SOURCE TEXT below:

And here I am asking for my sign-on to be upped a bit. Also an open-book SDG. I suddenly feel bad.
See what happened there? Now you feel bad about trying to ensure your financial security. Well played.
Keep in mind that strong SDG's were set up 10-15 years ago (some even longer) when reimbursement was higher, core measures weren't present, metrics weren't enforced, and original members planned for a large retirement and partnership bonus structure. Fewer physicians could be staffed without threatening throughput, ED holds were encouraged by administration, and a reduced workforce allowed group members to be paid higher rates.
These things are no longer a long-term reality for Emergency Physicians in today's current environment. As SDG's continue to cling to the model they set up, and hang on as long as they can for their retirement payout, rates in these groups with fixed economy of scale will always favor those who have been there the longest (even with open books, and shared bonuses). The more doctors that need to be hired, the more dilute the bonus pool becomes, while patient reimbursement likely drops over the next 5-10 years. The economic reality of some SDGs is that they will never be able to increase their rates without seriously impacting their bottom line, and will eventually be outcompeted by other groups able to pay higher rates - likely SDG hybrids, or full-blown CMG's who pay higher rates with productivity bonuses.

End of SOURCE TEXT.

**YOUR TASK:**
Continue the discussion of pay in emergency physician SDGs from where it stops.

EXERCISE DATA below:

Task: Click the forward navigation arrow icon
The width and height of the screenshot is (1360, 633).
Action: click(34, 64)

End of EXERCISE DATA.
EXERCISE DATA below:

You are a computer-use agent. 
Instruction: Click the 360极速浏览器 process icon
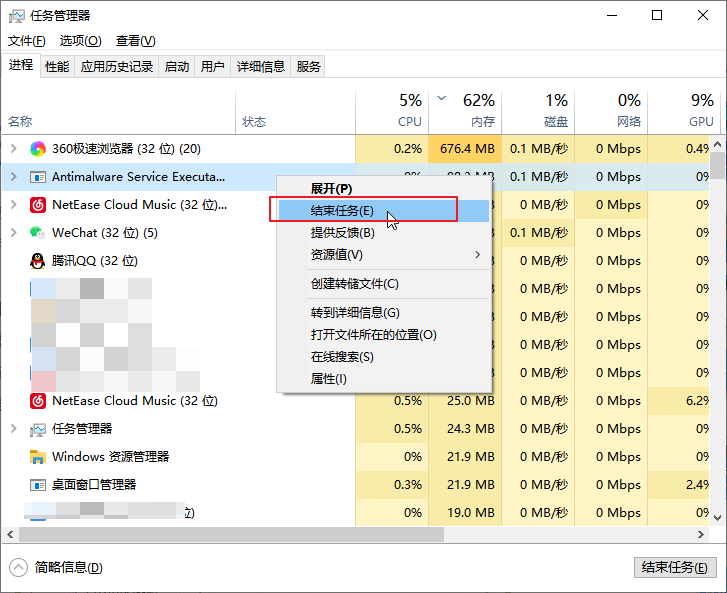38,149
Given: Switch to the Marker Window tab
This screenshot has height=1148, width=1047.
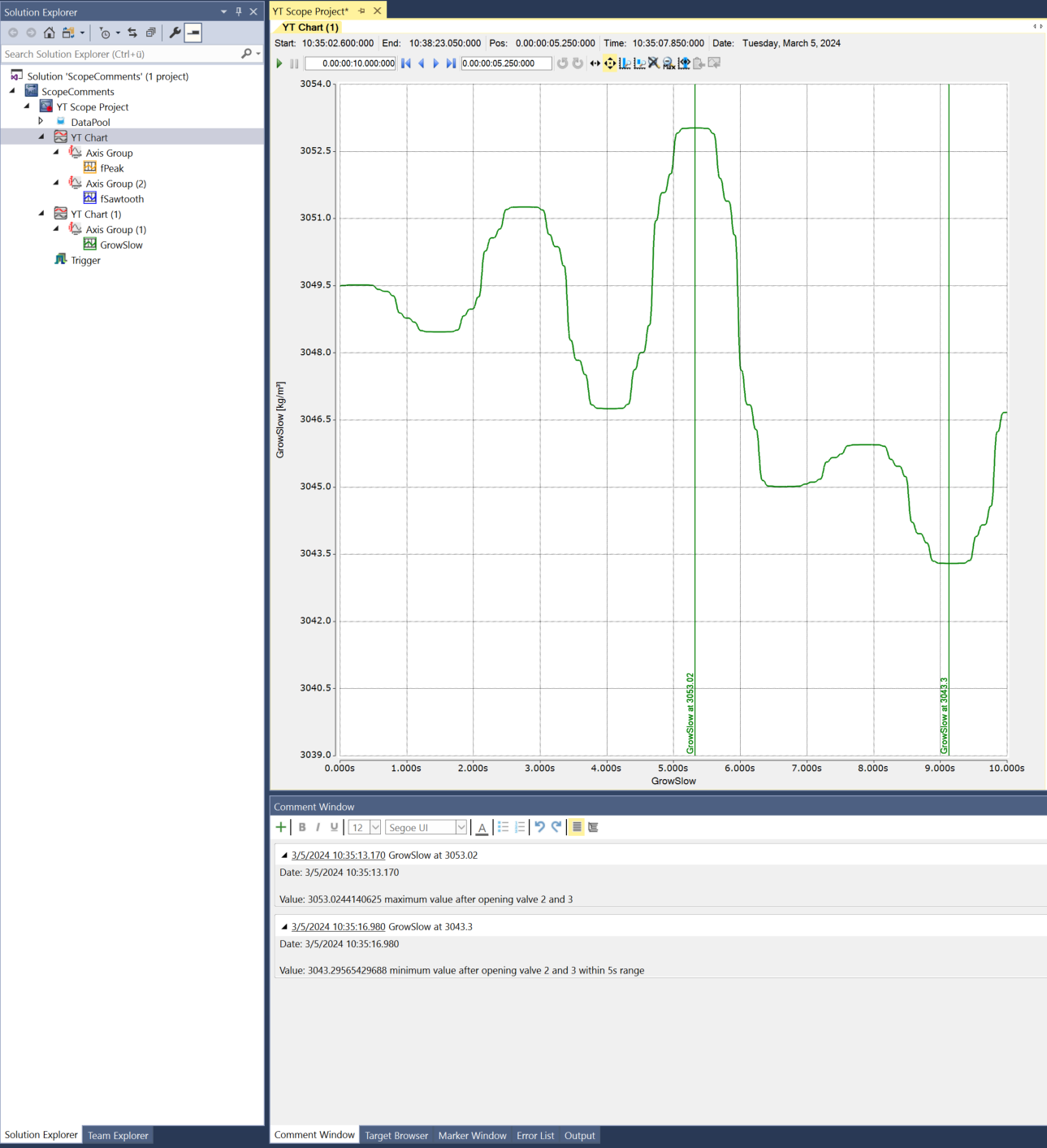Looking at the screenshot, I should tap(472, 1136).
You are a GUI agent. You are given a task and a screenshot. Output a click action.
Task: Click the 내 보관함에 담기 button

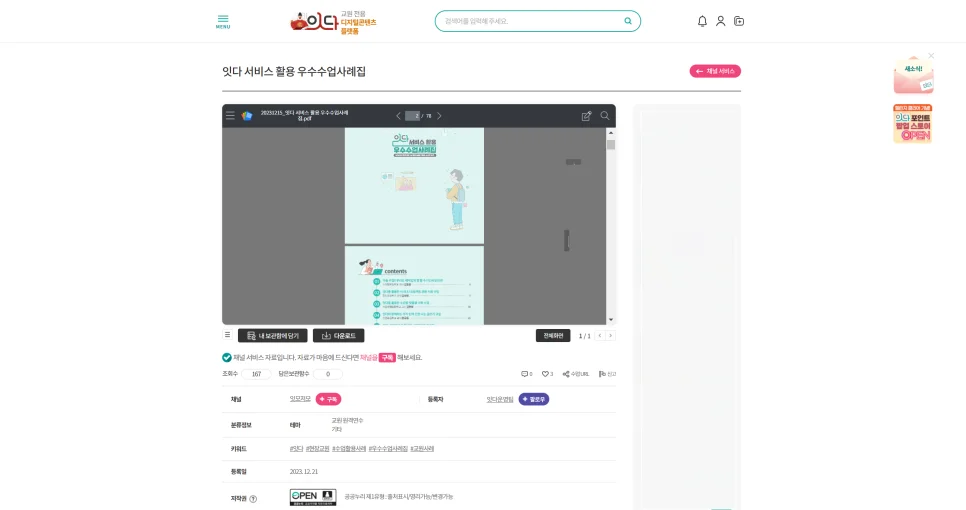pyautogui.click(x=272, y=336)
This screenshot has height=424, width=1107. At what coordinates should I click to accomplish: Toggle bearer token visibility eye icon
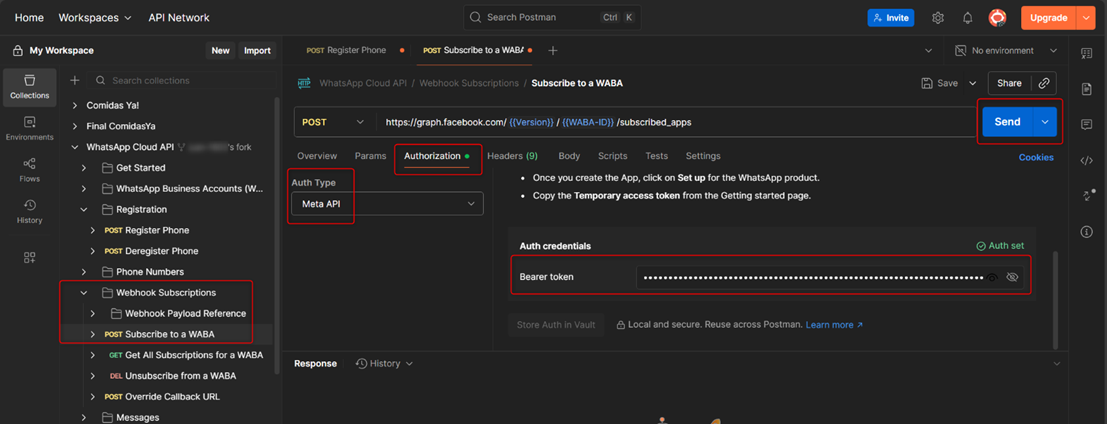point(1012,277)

End of EXERCISE DATA.

**SOLVED EXERCISE:**
I don't think asking these questions would label someone as being "all about the money." For a new graduate looking to establish long-term roots in a community, the economic health of such a group can be critical to making a long-term decision, and a group's rigid adherence to a set pay rate and formula can be a sign of economic trouble ahead and potentially long-term instability. For the average physician who wants a steady paycheck, this isn't an issue - until 5-10 years pass and a stagnant rate fails to keep up with inflation. Of course, by then, the major shareholders in the current group will have cashed out, leaving the remaining members to pick up the pieces and eventually change the business model.
A better question might be to ask what the group's margin is. most SDG's today (unless they have diversified their capital and put up barriers of protection) operate on a VERY slim margin. Benefit prices will also continue to rise, and if a group pays for these, their margin will become even smaller. This margin will continue to erode until they are no longer economically viable.
Ask for that increased sign on. Ask for moving expenses, board fees, license fee reimbursement, and everything else you need to establish yourself as a member of the group and the community. If a group is economically sound, investing a couple thousand dollars in a future partner should be money well spent - and easily accomplished.